▸ **The request**
Quote the peach and burrata salad recipe word for word, everything from "Prep Time 10" down to "for peak sweetness.".

A refreshing summer salad combining ripe peaches, creamy burrata, and fragrant basil, drizzled with balsamic glaze for a delightful dish that feels indulgent yet healthy.
Prep Time 10 minutes
Total Time 10 minutes
Course Appetizer, Salad
Cuisine Italian, Mediterranean
Servings 4 servings
Calories 250 kcal

Ingredients
  

Fresh Ingredients

  • 3 pieces ripe peaches, sliced into wedges Choose peaches that give slightly when pressed for peak sweetness.
  • 8 ounces burrata cheese, room temperature The creamy center is the star.
  • 2 large heirloom tomatoes or 3 medium tomatoes, sliced thickly
  • 1 handful fresh basil leaves, torn
  • 2 tablespoons extra virgin olive oil Fruity and unfiltered if available.
  • 1 tablespoon balsamic glaze or 2 teaspoons aged balsamic vinegar plus 1 teaspoon of honey
  • Sea salt and freshly ground black pepper, to taste
  • 1 handful arugula or mixed greens (optional) For a peppery bed.

▸ **Data excerpt**

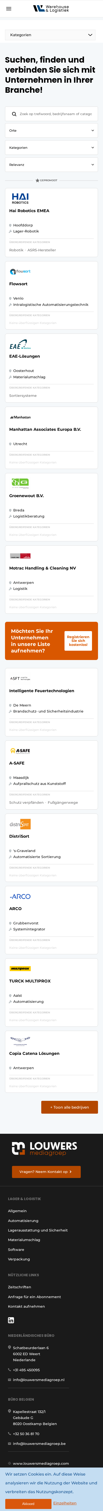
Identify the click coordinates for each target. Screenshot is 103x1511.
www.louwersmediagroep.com (41, 1463)
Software (16, 1249)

▸ **Solution for this exercise**
Prep Time 10 minutes
Total Time 10 minutes
Course Appetizer, Salad
Cuisine Italian, Mediterranean
Servings 4 servings
Calories 250 kcal

Ingredients
  

Fresh Ingredients

  • 3 pieces ripe peaches, sliced into wedges Choose peaches that give slightly when pressed for peak sweetness.